THE HAUNTING OF WINCHESTER HOUSE
The Asylum is a company that specialises in low-budget copies more famous films, all sold with soundalike titles designed to come out at the time of their namesake releases. See the likes of The Da Vinci Treasure (2006), Snakes on a Train (2006), AVH: Alien vs Hunter (2007), The Hitchhiker (2007), I Am Omega (2007), Transmorphers (2007), Allan Quatermain and the Temple of Skulls (2008), The Day the Earth Stopped (2008) 100 Million B.C. (2008), Sunday School Musical (2008), The 18 Year Old Virgin (2009), Abraham Lincoln vs. Zombies (2012), Age of the Hobbits (2012) and Atlantic Rim (2013), among others. With The Haunting of Winchester House, The Asylum hit onto the idea of a string of haunted house films all sold with the association of a famous haunting or murder (something that is frequently scanty to the point of near non-existence). Subsequent others among these include Gacy House (2010), Anneliese: The Exorcist Tapes (2011), A Haunting in Salem (2011), The Haunting of Whaley House (2012), 100 Ghost Street: The Return of Richard Speck (2012) and The Bell Witch Haunting (2013), most of which were conducted in the Found Footage format (although The Haunting of Winchester House is not).
Director Mark Atkins shoots the film cheaply on video. Unfortunately, the flat photography kills the atmosphere that a haunted house film needs to work. The house being shot in looks nothing like a mansion, nor one that was built in the early 20th Century. Atkins jumps are all tiresomely borrowed ones red herring taps on peoples shoulders, an endless array of peripheral figures moving through the background of shots, shapes moving under sheets/quilts and so on. The scores constant lurking, shrieking and lunging becomes overhyped in the endless attempts to generate atmosphere so much that it creates none at all.
The film picks up markedly with the introduction of Tomas Boykins paranormal investigator. Boykin has a striking piece of explanation where he talks about Stage 1 and Stage 2 ghosts as the difference between those that are stuck in limbo and those that are aware of their existence and much more dangerous. This gives the film a fascinating rationalisation of ghostly activity. The downside of it is that Boykin is abruptly killed off as soon as he starts attempting to exorcise the house and the rest of the film returns to the same level of dreary hyped scares. The plot thereafter goes from trying to generate scares to merely being a drama about giving the past closure. The film also reaches a creaky and well-over worn deathdream ending patented by An Occurrence at Owl Creek Bridge (1962) and most famously The Sixth Sense (1999).

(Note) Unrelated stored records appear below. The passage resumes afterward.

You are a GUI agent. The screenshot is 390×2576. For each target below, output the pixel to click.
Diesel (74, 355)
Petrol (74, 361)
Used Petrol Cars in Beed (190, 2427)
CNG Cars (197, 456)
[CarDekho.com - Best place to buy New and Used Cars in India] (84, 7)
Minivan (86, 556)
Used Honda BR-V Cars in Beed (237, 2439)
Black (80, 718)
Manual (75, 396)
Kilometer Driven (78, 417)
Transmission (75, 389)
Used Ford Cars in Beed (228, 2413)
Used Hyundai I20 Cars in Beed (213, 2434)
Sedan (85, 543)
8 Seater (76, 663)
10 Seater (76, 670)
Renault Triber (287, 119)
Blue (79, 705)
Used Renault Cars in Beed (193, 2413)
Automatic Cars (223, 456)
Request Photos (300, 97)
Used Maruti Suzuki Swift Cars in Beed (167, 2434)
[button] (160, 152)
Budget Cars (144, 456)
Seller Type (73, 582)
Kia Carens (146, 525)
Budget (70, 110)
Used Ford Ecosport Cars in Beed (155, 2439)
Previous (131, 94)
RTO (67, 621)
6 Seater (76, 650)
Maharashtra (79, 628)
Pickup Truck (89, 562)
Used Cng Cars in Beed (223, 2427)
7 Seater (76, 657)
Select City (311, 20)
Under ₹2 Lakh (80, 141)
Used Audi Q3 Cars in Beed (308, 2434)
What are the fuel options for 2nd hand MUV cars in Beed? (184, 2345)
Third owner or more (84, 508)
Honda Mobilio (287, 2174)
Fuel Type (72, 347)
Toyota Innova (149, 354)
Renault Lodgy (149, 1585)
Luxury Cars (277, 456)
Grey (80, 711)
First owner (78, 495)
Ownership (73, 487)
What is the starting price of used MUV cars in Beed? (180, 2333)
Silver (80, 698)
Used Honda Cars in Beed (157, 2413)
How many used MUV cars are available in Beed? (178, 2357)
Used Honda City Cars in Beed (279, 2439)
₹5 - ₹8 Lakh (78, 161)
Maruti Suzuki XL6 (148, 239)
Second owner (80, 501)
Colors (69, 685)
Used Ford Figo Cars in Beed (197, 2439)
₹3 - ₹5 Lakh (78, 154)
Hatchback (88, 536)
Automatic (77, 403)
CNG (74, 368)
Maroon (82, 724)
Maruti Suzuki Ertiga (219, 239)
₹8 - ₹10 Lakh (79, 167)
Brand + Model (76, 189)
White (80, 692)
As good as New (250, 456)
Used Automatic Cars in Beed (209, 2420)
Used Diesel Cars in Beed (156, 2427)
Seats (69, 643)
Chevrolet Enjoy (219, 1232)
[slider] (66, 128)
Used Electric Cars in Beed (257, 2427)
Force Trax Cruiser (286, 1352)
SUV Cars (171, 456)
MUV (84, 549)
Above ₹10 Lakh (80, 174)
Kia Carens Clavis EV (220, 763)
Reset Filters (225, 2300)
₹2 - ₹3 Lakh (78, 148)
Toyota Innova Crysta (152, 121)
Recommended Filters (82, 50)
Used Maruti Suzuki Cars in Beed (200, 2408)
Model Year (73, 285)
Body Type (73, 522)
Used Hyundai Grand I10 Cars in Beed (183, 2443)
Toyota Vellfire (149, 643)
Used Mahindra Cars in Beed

The Haunting of Winchester House is made by Mark Atkins, a regular Asylum director who has also made the likes of Halloween Night (2006), Allan Quatermain and the Temple of Skulls (2008), Dragonquest (2009), Princess of Mars (2009), Battle of Los Angeles (2011), Sand Sharks (2011), Alien Origin (2012), Jack the Giant Killer (2013), Knight of the Dead (2013), Android Cop (2014), P-51 Dragon Fighter (2014), A Perfect Vacation (2015), Road Wars (2015), Planet of the Sharks (2016), Empire of the Sharks (2017) and Jurassic World (2017).